Without a second thought I chucked the upchucked muck out the open window. The bag landed on the windshield of the car behind us, smearing throw-up everywhere. The driver turned on the windshield wipers, but the bag was stuck to one and the vomit spread everywhere. There were napkins and wrappers and things, too; it was terrible. After the bag o' barf dislodged itself and flew off, the victimized vehicle caught up to us. I was yelling at my friend to outrun it, but we were in his big ol' honkin' station wagon, "Ecto 1," and it just wasn't going to happen. I looked nervously over, and who do you think I saw?
It was a gypsy woman (or maybe a Mobu priestess). She had a silk cloth around her head, and baubles, bangles, and beads on her wrists. In her swarthy hand she clutched what looked like (and we very well could have been imagining things) some sort of bone with feathers tied to it. She was shaking it at me. At ME. And she was shouting something that we couldn't hear because her window was rolled up, but we just KNEW it was some foreign language. My friends recognized the signs immediately: "Dude, she just put a curse on you!"

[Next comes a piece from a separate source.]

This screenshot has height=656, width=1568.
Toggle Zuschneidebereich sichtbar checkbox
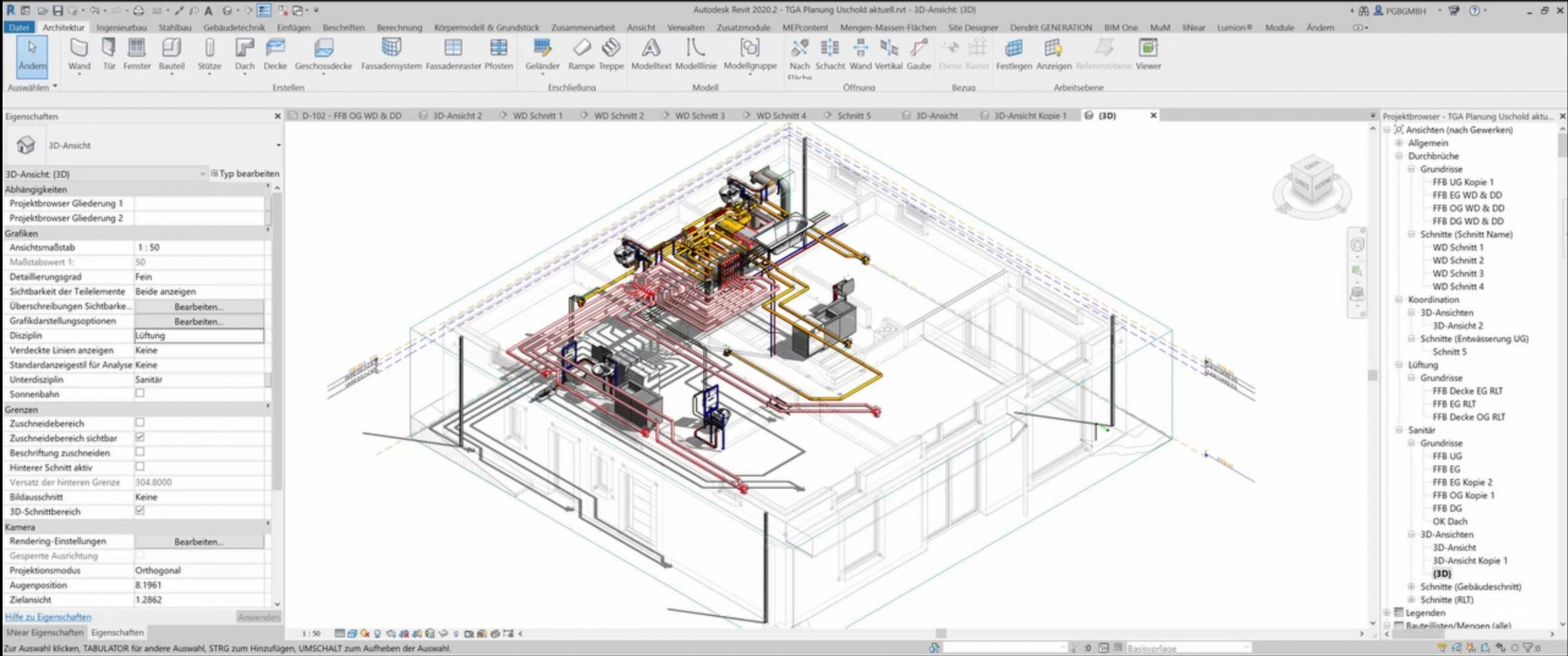[x=139, y=438]
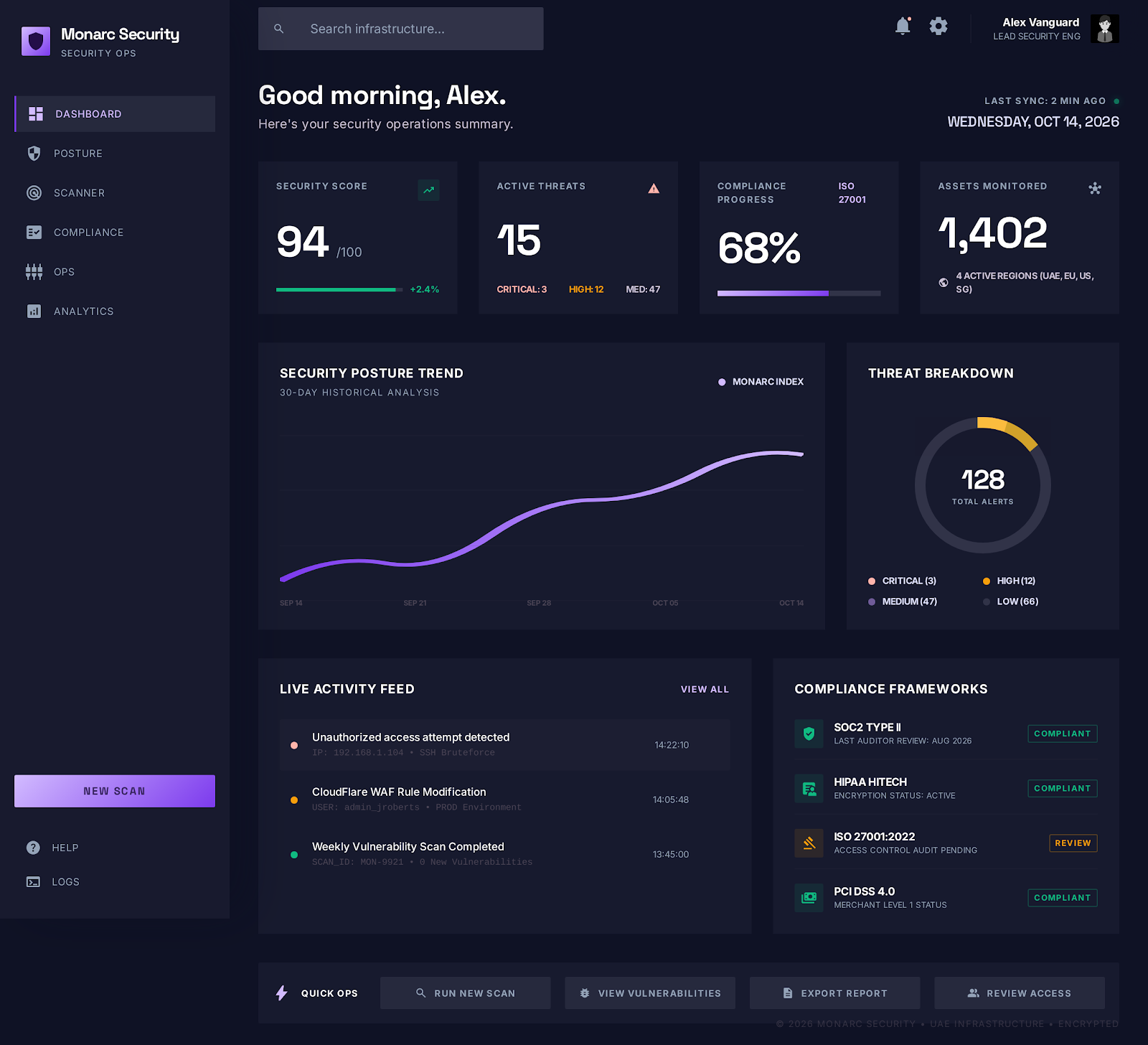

Could it be? Could the woman really have put a curse on me? I'm not so sure. However, from that moment on, nothing has gone right for me until it has gone wrong a hundred times. On the mission, they called me "Elder Maldecido," or "cursed elder." Everywhere I went, chaos followed. When my little town started flooding, and we got evicted, and robbed, and we were starving to death, and our members lost their houses and we had to help them find them, and everything was going wrong, I thought back to that bag I'd hurled into and out of the car on the freeway, and I wondered.
One day we were down by the train tracks near the gypsy encampment. It was a rainy day (actually, the only moments it didn't rain during those three months were the moments it was hailing). As we reached the top of the berm near the tracks, we came face-to-face with an old gypsy woman. She looked me in the eye, and said, "Tu eres maldecido. Sal de aqui! Dejanos tranquilos!" You are cursed. Leave here. Leave us alone. I hear the sun came out the day I was transferred.
A few months and a different mission later (I had come down with some mysterious disease of the autonomic nervous system that was never identified, and I'd been transferred stateside), I was in the mission office on my way home (sick again). The office had an elderly couple who handled all the mission affairs. At that time, we had two couples; one was training the other, as it was just about time for the first to go home. As I sat there, looking forlornly out the window at the overcast sky, waiting for the mission van to pick me up and take me to the airport, I heard the old old guy say to the new old guy,
"Everything will go fine until your last eight weeks here. Then everything that can go wrong will. You'll have more sick missionaries, robberies, evictions, car accidents, bike accidents, lost credit cards, and hospitalizations during that time than you had the whole rest of your mission."
Eight weeks. The exact amount of time, to the day, that I had been in that mission. And everything on that list had happened to ME during those eight weeks. I just sighed and kept my burning eyes focused on the stratus clouds out the window, trying not to think about a certain gypsy woman (or maybe Mobu priestess) and a particular ballistic bag of beans, beef, and bile that I had so carelessly tossed out the window years before.
I don't litter any more. I've never drunk caffeine since then, either. But still, my life is a circus: entertaining and chaotic. And still, whenever I go back home, I have one eye out for a dusty beat-up Volkswagen Rabbit with a mystical, scarf-headed woman inside, so I can find her and somehow make amends. Like take her to Seven Flags Car Wash, where it's a two-for-one special on Tuesdays. You know, something like that.